The bill, an amendment to the 2013 National Defense Authorization Act (NDAA) co-sponsored by Sens. Robert Menendez (D-NJ) and Mark Kirk (R-Ill), primarily targets Iran’s energy and shipping sectors. It does not require foreign countries to significantly reduce all non-petroleum sales to Iran or freeze Iranian foreign currency reserves, provisions that were under consideration at the outset of the bill.
While the legislation does provide some level of flexibility to the executive branch, the administration voiced its concern in a memo from the National Security Council just hours before the vote, arguing that the new sanctions are “unnecessary, duplicative and ‘threaten to confuse and undermine’ provisions in current law.”

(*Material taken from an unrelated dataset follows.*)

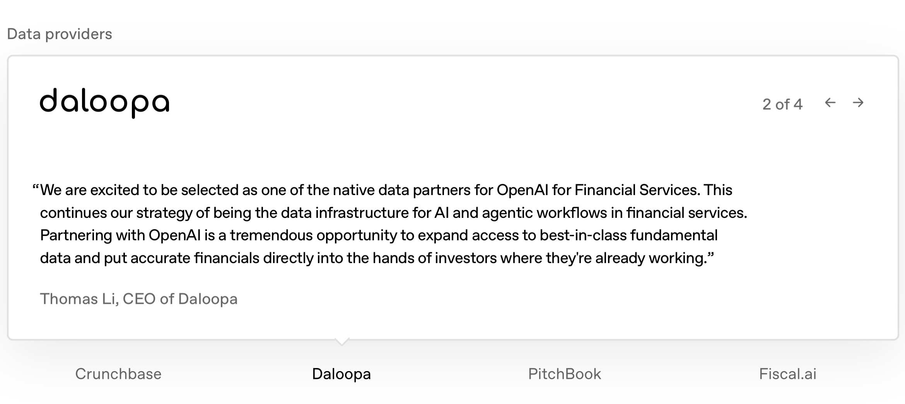Image resolution: width=905 pixels, height=404 pixels.
Task: Click the "2 of 4" slide counter
Action: [x=782, y=104]
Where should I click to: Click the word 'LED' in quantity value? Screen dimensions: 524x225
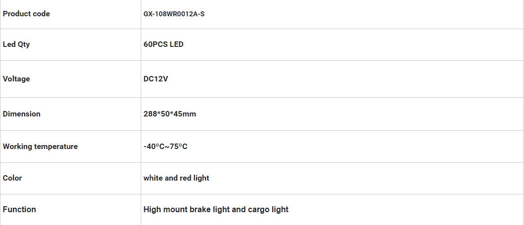pyautogui.click(x=177, y=44)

Speaking in favor of the sanctions, Senate Armed Services Committee Chairman Carl Levin (D-MI) said lawmakers would try to address the administration’s concerns in conference.
While backers of the bill hope that additional sanctions might pressure Iranian leaders into action, critics argue that more effort should be put into a negotiated solution, and that the administration’s more targeted sanctions should be allowed to run their course (see Usha’s recent analysis here for a great rundown of the debate).
The NDAA awaits a vote on passage that could come as soon as Dec 3.